(Stored data entries)
★ ★ ★ ★ ★ ★ ★

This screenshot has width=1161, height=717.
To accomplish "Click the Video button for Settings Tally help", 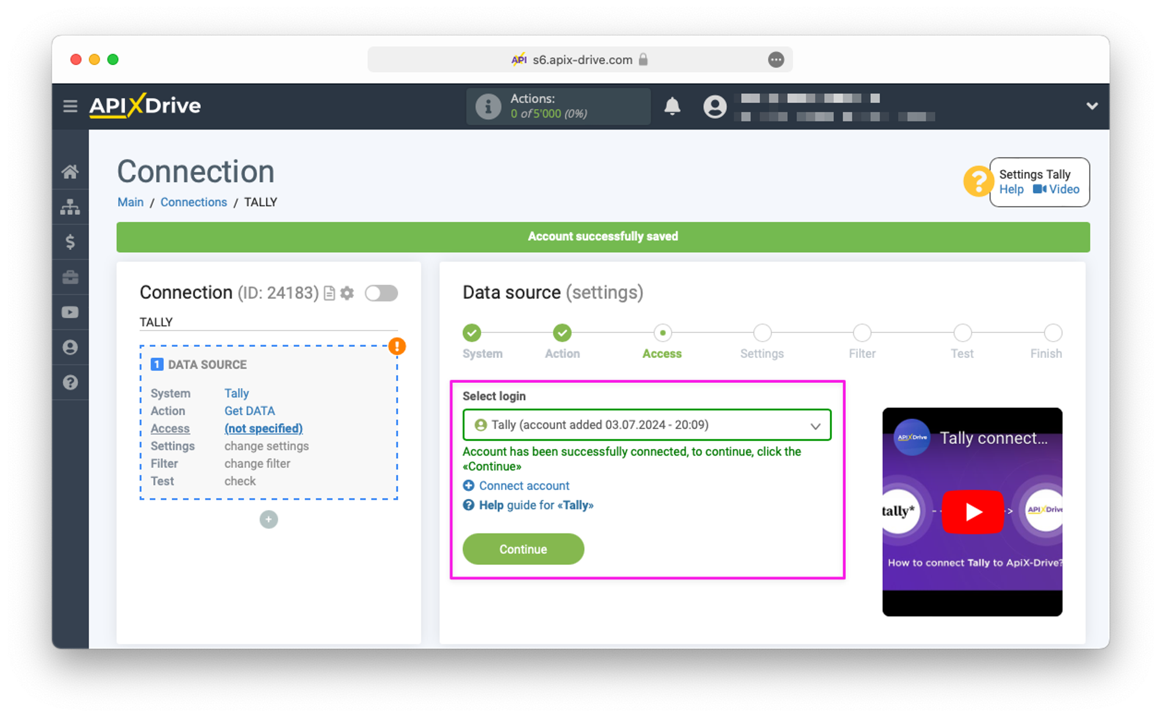I will [x=1054, y=189].
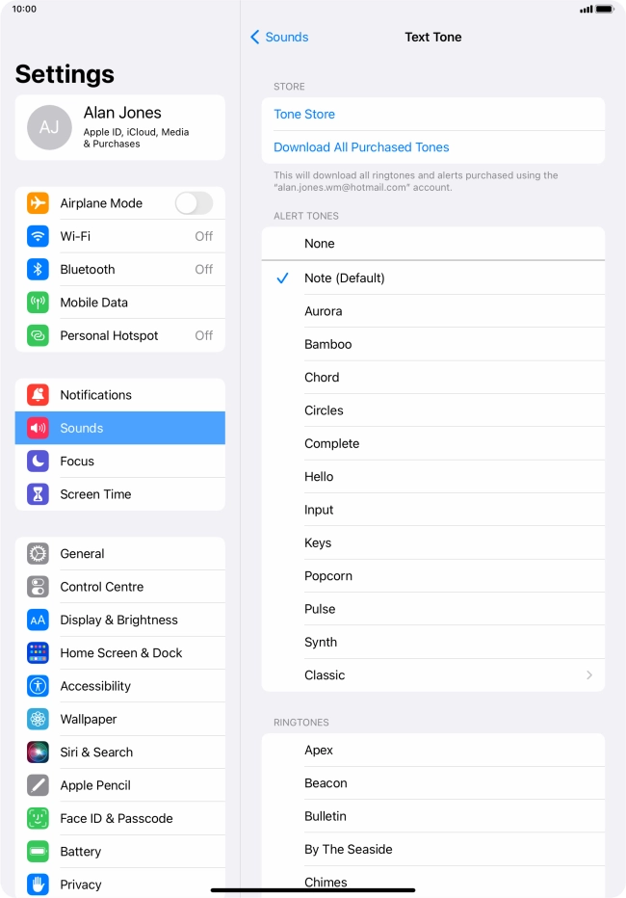Open the Personal Hotspot row
This screenshot has height=898, width=626.
[x=120, y=335]
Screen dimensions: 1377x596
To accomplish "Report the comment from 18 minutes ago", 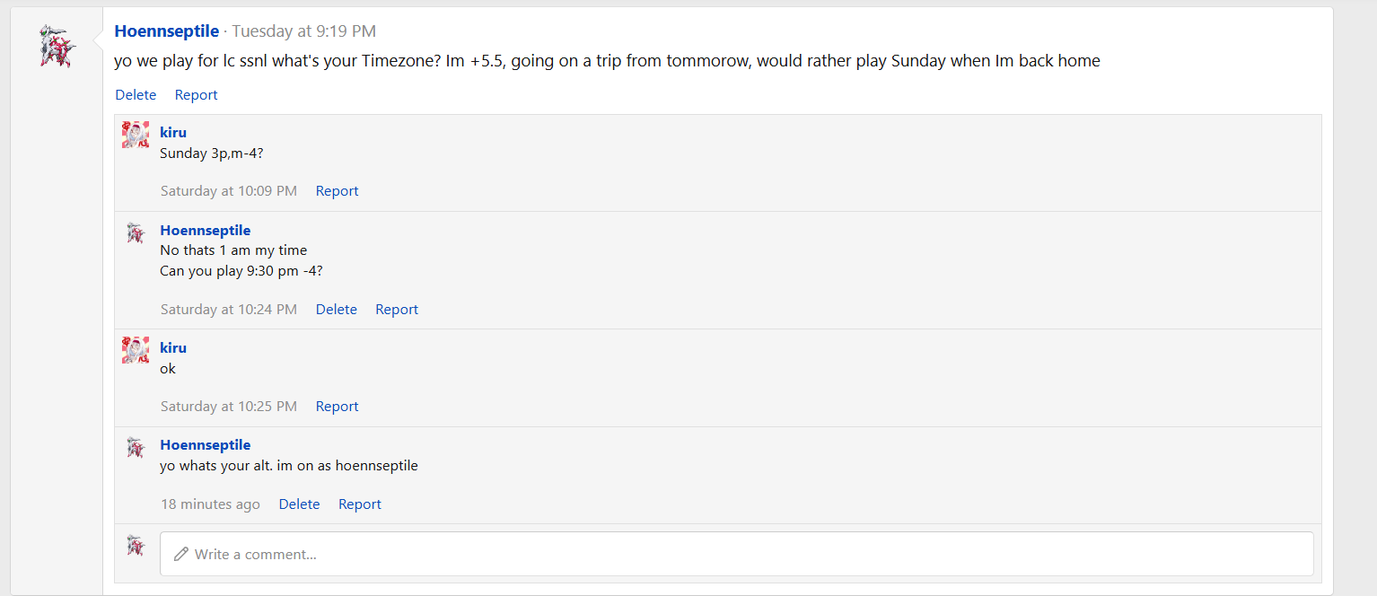I will pos(359,504).
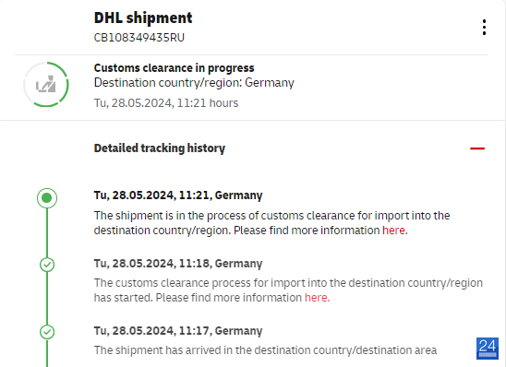Click the Detailed tracking history heading
The height and width of the screenshot is (367, 506).
160,148
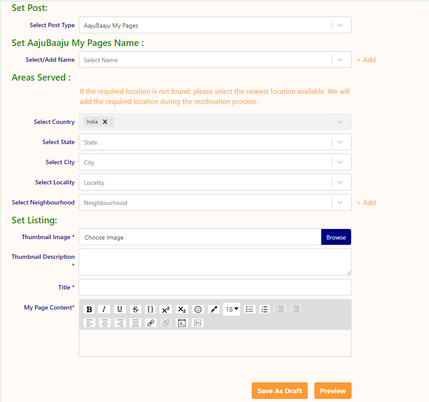Screen dimensions: 429x402
Task: Expand the Select Post Type dropdown
Action: (340, 25)
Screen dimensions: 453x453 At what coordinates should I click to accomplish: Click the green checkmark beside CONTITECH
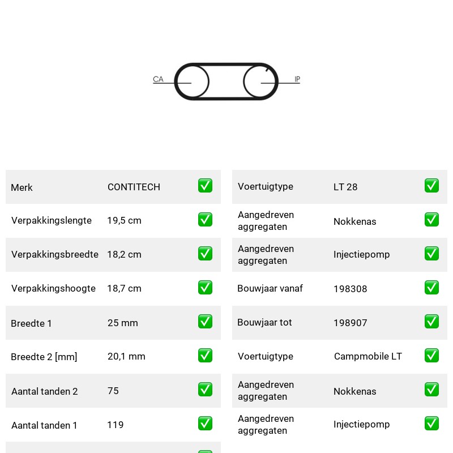point(205,186)
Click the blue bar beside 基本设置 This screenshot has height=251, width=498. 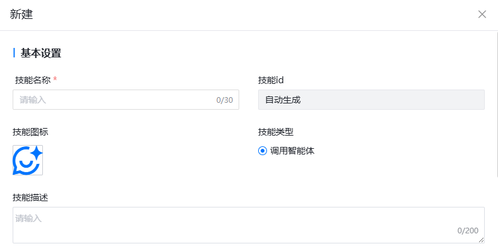tap(14, 53)
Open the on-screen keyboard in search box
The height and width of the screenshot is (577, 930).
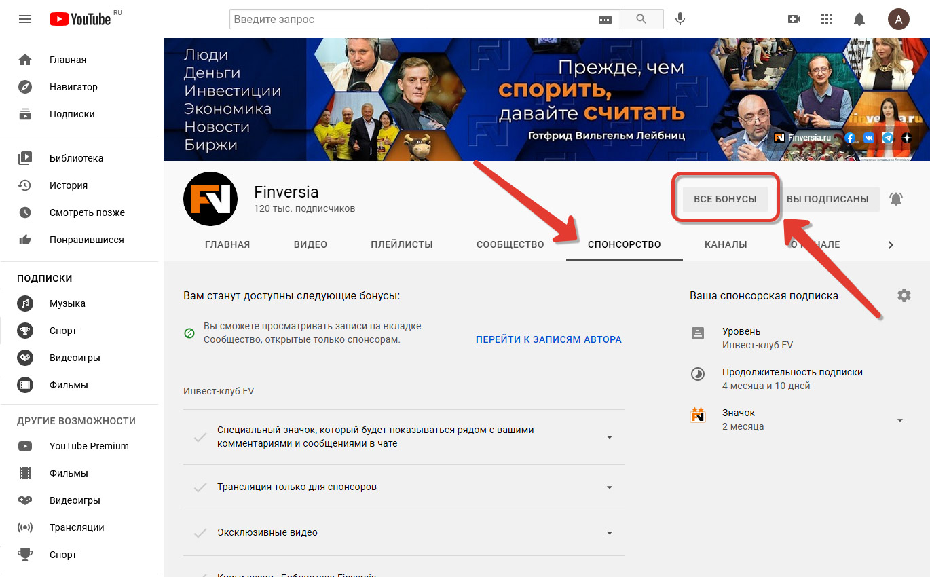605,20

★ ★ ★ ★ ★ ★ ★

_TASK PROMPT_. With the pictures left out, please output each line from the one containing "Open the on-screen keyboard in search box" through the end of the entries, exactly as it is.

_EXERCISE ANSWER_.
Open the on-screen keyboard in search box
The height and width of the screenshot is (577, 930).
605,20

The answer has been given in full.